Now for the testing phase. We all know that no drug will be approved if it has not been properly tested. We also understand that the specifications for testing an eHealth system, even if they could be inspired in the methodology for drug testing, have to be adapted to the particularities of ICT. We cannot expect an app to go through the same process as a drug. Developing an app is in the range of thousands of euros, while the development phase for a drug is in the order of millions of euros. But some kind of testing should be done and its results made public so as to prove the efficacy of the system. Please go to any of the online stores that sell apps and check how many include, or make reference to, their efficacy tests results.

eHealth has also a particular characteristic that a drug does not: eHealth interferes with the healthcare process in a way that a drug doesn’t. In this respect, testing the efficacy of a particular eHealth system poses some problems since the efficacy effect is spread throughout the whole healthcare system, while a drug focusses clearly on its effect on patients.

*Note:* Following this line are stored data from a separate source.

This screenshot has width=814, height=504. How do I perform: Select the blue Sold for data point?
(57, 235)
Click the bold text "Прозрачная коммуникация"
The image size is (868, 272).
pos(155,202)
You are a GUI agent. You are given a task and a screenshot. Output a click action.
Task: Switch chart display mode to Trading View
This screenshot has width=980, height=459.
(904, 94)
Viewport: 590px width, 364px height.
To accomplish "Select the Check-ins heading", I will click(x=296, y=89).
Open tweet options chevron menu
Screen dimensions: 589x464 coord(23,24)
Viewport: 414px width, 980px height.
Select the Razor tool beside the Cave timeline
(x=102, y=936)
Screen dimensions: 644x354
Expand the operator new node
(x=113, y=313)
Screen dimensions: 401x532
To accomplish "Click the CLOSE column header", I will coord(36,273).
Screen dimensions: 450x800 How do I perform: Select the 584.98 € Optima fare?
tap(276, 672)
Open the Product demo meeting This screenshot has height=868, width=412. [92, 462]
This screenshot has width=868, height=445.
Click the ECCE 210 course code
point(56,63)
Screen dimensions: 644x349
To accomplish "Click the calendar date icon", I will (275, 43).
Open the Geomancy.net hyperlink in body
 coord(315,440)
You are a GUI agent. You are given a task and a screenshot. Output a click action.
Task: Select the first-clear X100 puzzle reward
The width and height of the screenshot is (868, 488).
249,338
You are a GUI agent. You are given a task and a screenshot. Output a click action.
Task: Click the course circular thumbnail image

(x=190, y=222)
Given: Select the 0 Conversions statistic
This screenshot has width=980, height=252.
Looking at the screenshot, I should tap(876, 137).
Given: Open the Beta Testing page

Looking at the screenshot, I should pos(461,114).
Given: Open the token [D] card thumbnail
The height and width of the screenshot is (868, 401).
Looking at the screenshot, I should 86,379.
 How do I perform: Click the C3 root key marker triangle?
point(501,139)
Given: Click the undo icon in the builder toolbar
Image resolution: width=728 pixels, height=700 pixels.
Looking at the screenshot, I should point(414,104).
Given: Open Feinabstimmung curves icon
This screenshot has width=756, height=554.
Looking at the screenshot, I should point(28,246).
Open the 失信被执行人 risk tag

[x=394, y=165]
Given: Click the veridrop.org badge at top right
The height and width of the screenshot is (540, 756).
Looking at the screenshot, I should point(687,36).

But if testing eHealth has been, in the best of cases, a patchy process, efficiency is completely forgotten. How can we convince a healthcare provider to adopt a particular eHealth system without demonstrating its cost-saving potential? How many eHealth systems do you know that have carried out any of the available techniques for measuring the probable added value to the patient and the healthcare provider? And again we should recognize the difficulty involved in evaluating the efficiency of eHealth. It is not only the previously mentioned spread effect across the healthcare system, but also its effect across other systems such as the social care system. In fact, sometimes an eHealth system has a more profound effect on the social care system than on the healthcare system itself.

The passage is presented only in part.